**Provided data**
_____

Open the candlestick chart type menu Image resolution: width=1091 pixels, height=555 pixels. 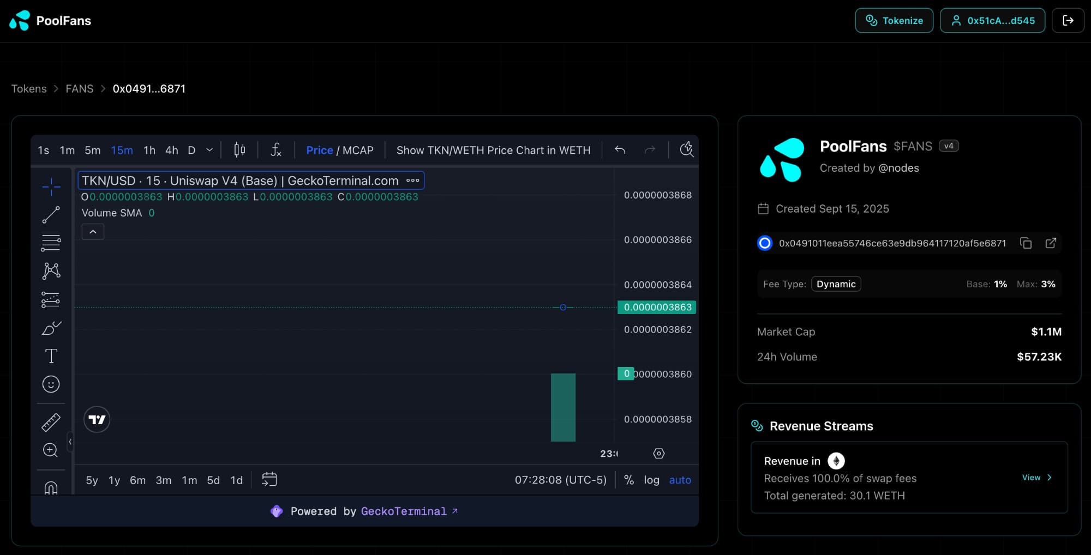[239, 150]
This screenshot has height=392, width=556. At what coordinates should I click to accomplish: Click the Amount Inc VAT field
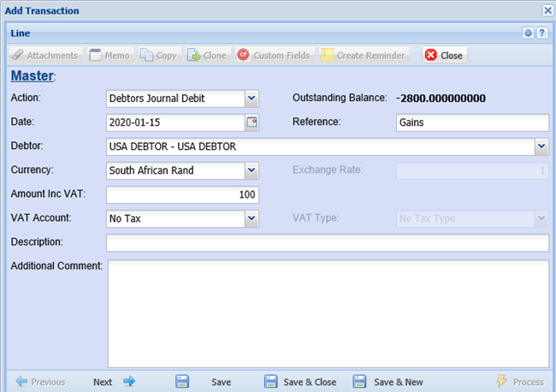point(182,194)
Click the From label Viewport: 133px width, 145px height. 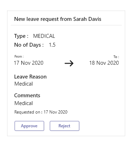[19, 57]
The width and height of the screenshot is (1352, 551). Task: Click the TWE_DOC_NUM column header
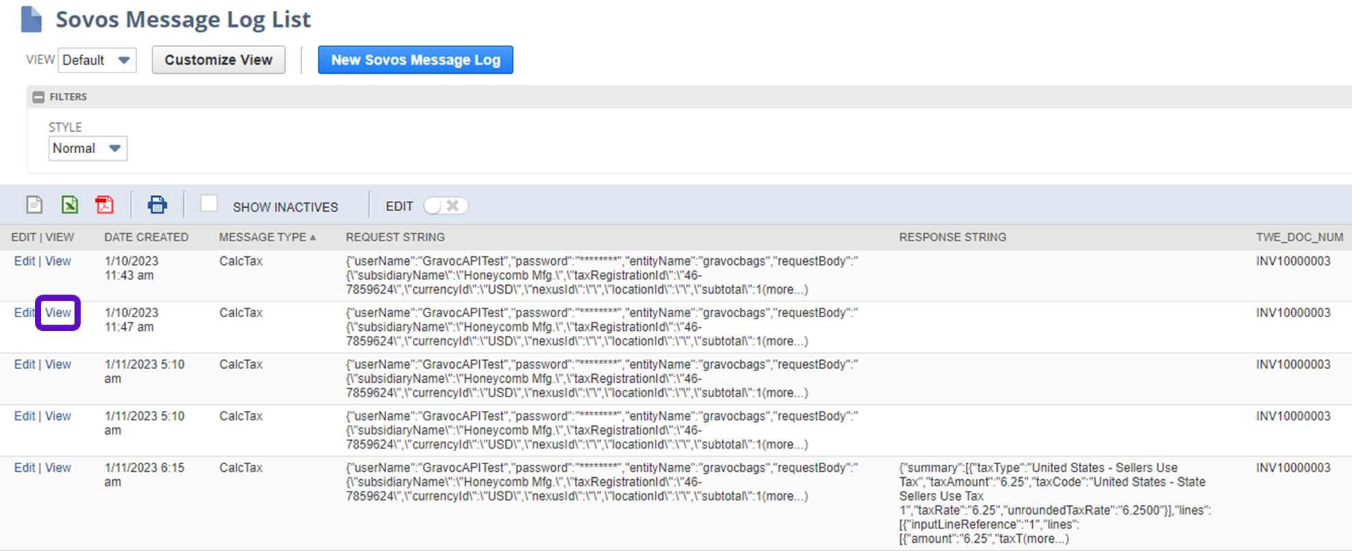click(x=1299, y=237)
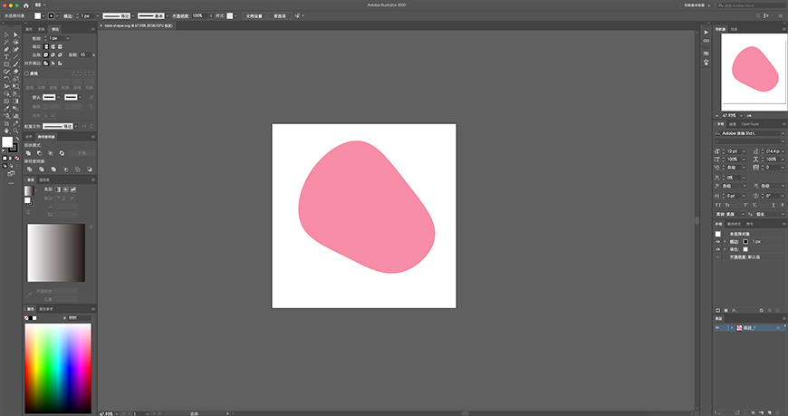Toggle visibility of layer 图层_1
This screenshot has height=416, width=788.
pyautogui.click(x=717, y=328)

_____

**Instructions for the task**
Find the line that has "The width and" in the listing, then retype it and each later line up to the last, exactly. Leave pictures out.

**Finished exercise**
The width and height of the screenshot is (1352, 551). Task: Click the TWE_DOC_NUM column header
click(x=1299, y=237)
Toggle visibility of layer 图层_1
This screenshot has height=416, width=788.
pyautogui.click(x=717, y=328)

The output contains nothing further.